Whenever "agent" appears in a line, please copy that line from the data.

[Saved entries]

::::::

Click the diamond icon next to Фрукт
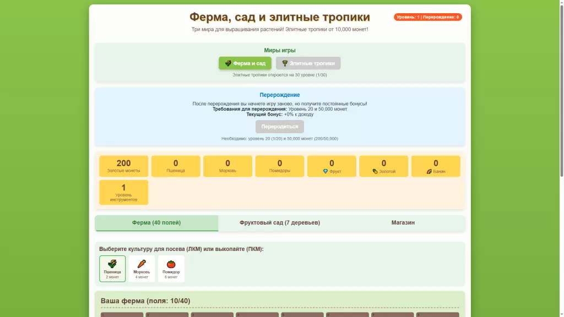Screen dimensions: 564x317 pos(325,172)
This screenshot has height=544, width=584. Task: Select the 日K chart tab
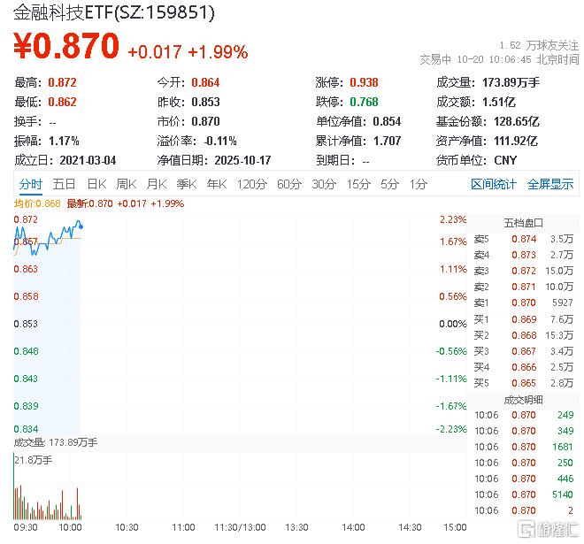(96, 184)
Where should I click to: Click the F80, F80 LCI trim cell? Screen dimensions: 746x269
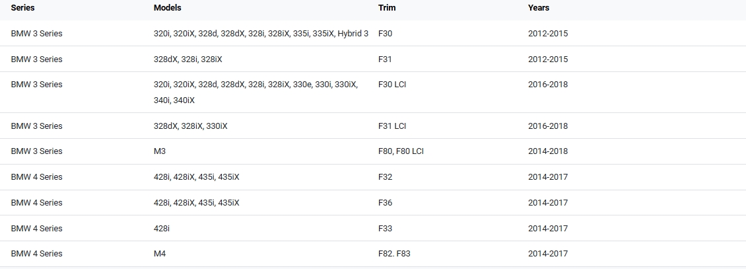click(x=401, y=151)
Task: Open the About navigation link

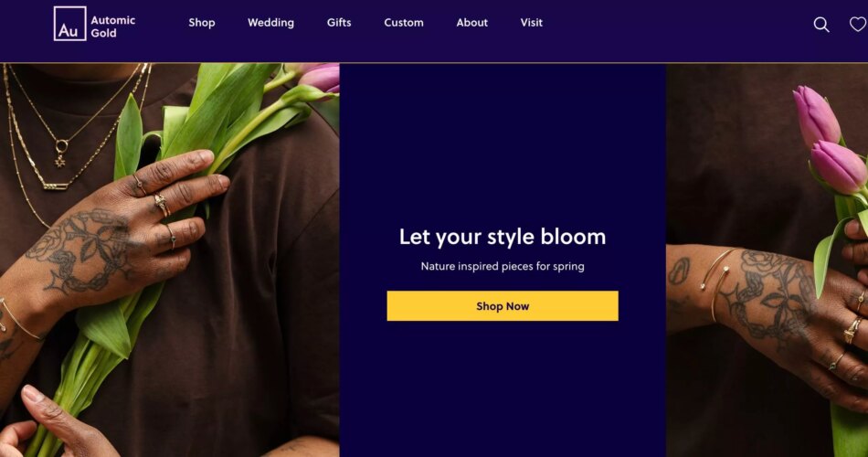Action: tap(471, 23)
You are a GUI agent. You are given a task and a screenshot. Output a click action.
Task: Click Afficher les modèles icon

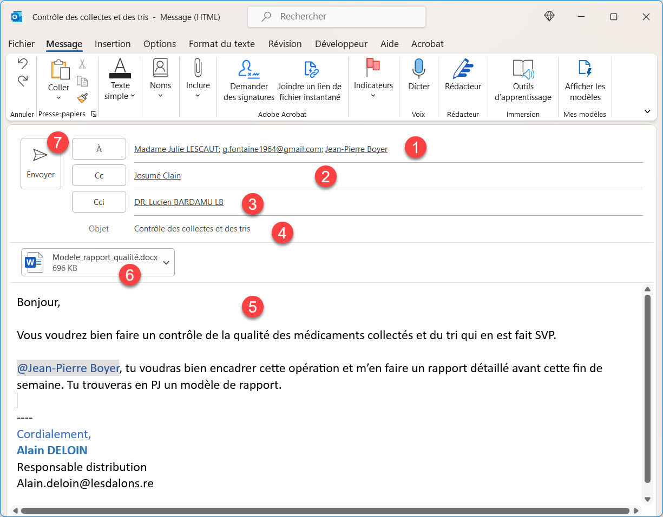click(x=585, y=80)
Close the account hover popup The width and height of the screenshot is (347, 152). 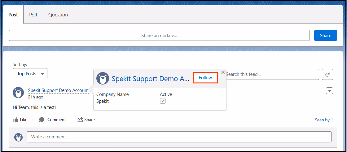(x=223, y=72)
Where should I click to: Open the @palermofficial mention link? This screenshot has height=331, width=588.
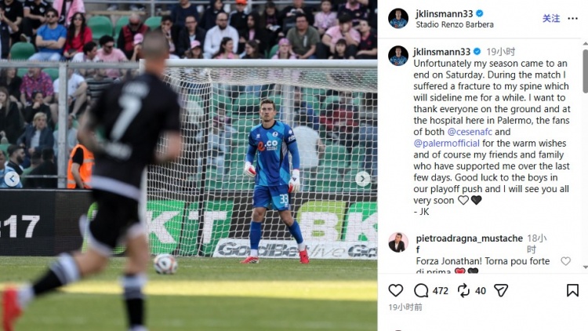pyautogui.click(x=446, y=144)
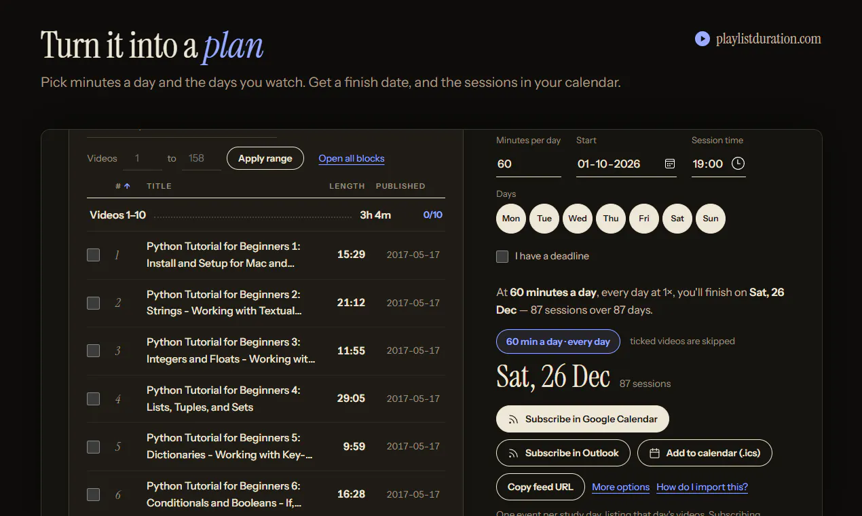Click the Copy feed URL button
This screenshot has width=862, height=516.
(540, 487)
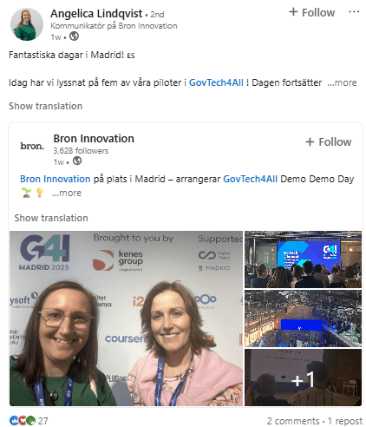Follow Angelica Lindqvist
Viewport: 366px width, 427px height.
pos(312,12)
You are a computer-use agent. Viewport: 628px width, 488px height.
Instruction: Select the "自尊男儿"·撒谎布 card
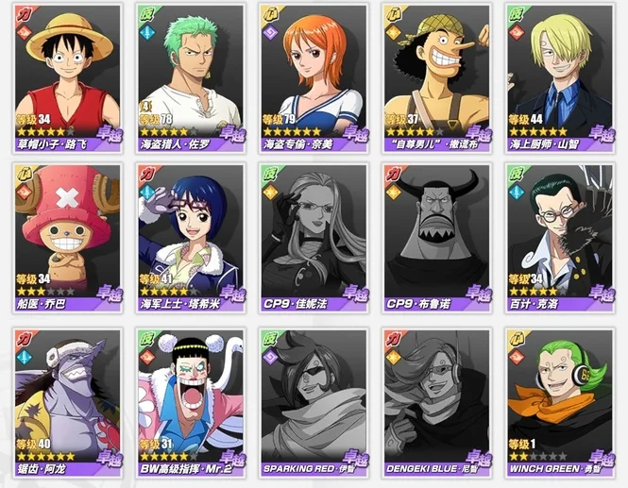pyautogui.click(x=437, y=78)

::::::

**Solution to this exercise**.
You are a GUI agent. You are given a task and a screenshot. Output a click action.
You are a computer-use agent. Viewport: 628px width, 488px height.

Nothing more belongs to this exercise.